2008 Joint Annual Meeting (5-9 Oct. 2008): Shale Layers in the Alabama Smackover Formation and Their Implications for the Relative Sea-Level Change and Regional Correlation

807-2 Shale Layers in the Alabama Smackover Formation and Their Implications for the Relative Sea-Level Change and Regional Correlation



Tuesday, 7 October 2008: 8:15 AM
George R. Brown Convention Center, 320ABC
Lawrence R. Baria, Jura-Search Inc, P.O. Box 320426, Flowood, MS 39232, Ezat Heydari, Department of Physics, Atmospheric Sciences, and Geoscience, Jackson State University, P.O. Box 17660, 1400 Lynch Street, Jackson, MS 39217 and Bradley G. Winton, Department of Geology, Millsaps College, 1701 N. State Street, Box 151577, Jackson, MS MS 39210
Several organic-rich, siliciclastic shale layers, ranging in thickness from 0.5 ft to 50 ft were discovered in the Smackover Formation during the recent drilling in Conecuh, Covington, and Escambia counties of Alabama. Shale layers are readily correlative across the eastern arm of the Conecuh Embayment and appear to pinch out along the rims of the basin. In the basin-ward direction, these shales grade into muddy outer ramp carbonates of a normal marine Smackover sequence.

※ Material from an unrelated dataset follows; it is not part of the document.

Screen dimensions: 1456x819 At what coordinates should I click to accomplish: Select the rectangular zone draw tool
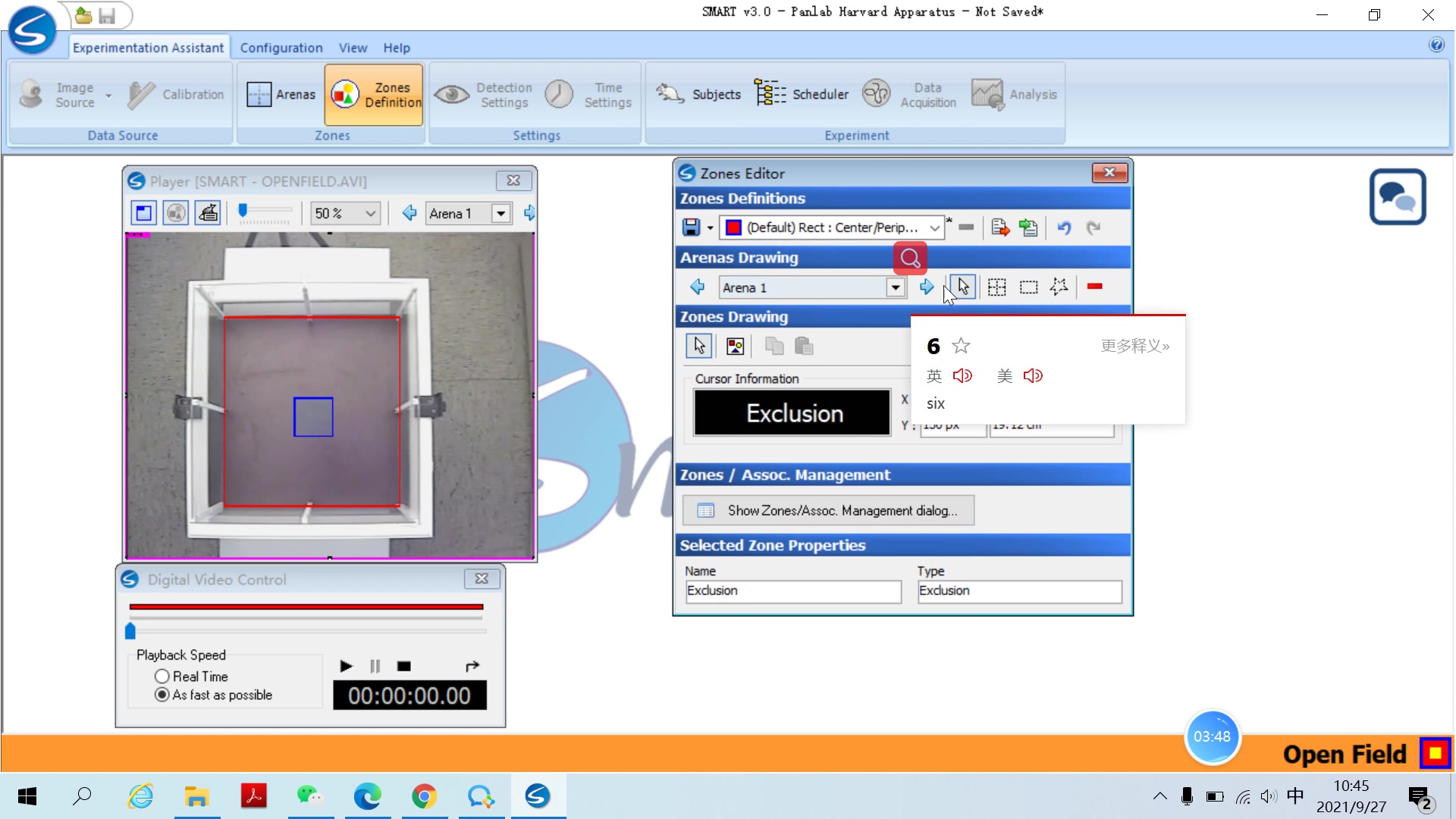tap(1028, 287)
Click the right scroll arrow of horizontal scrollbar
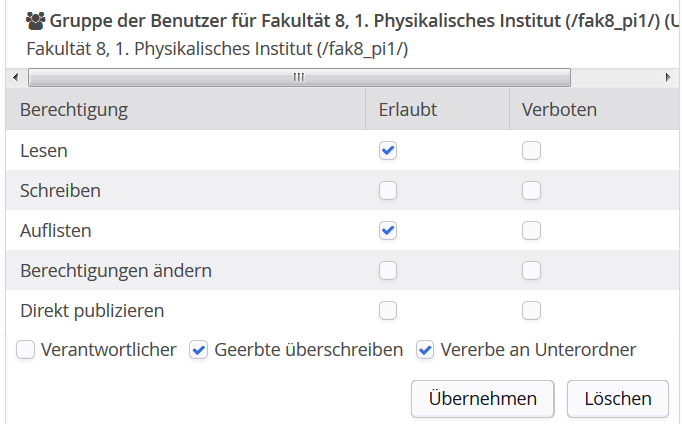Image resolution: width=682 pixels, height=424 pixels. point(668,78)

Shale beds are black, laminated, slightly limey, and nearly devoid of marine fauna. In some cases, they host graded silt layers. Most importantly, shales contain abundant terrestrially derived, herbaceous organic matter. Powdered x-ray diffraction analyses of the clay sized fraction reveals an assemblage of chlorite, illite, and kaolinite.

We suggest that the deposition of these shales occurred during sea-level falls when siliciclastics and terrestrial organic matter were delivered into restricted basinal lows of the region via run off. The clay content of the shale closely approximates the mineralogy seen in the low-grade metamorphic slates, phyllites, and graywackes described in drill penetrations along the Pensacola Arch.

The occurrences of these shale layers may point to as many as three sea-level falls during the deposition of the Smackover Formation in Alabama. It is also likely that the shale intervals are correlative with exposure surfaces previously described from the Smackover Formation in the up-dip areas of the Eastern Gulf Coast region. Therefore, it can be inferred that the observed Alabama Smackover depositional events closely correspond to the deposition of the Smackover “C”, “B”, and “A” cycles in Mississippi, Arkansas, and Louisiana.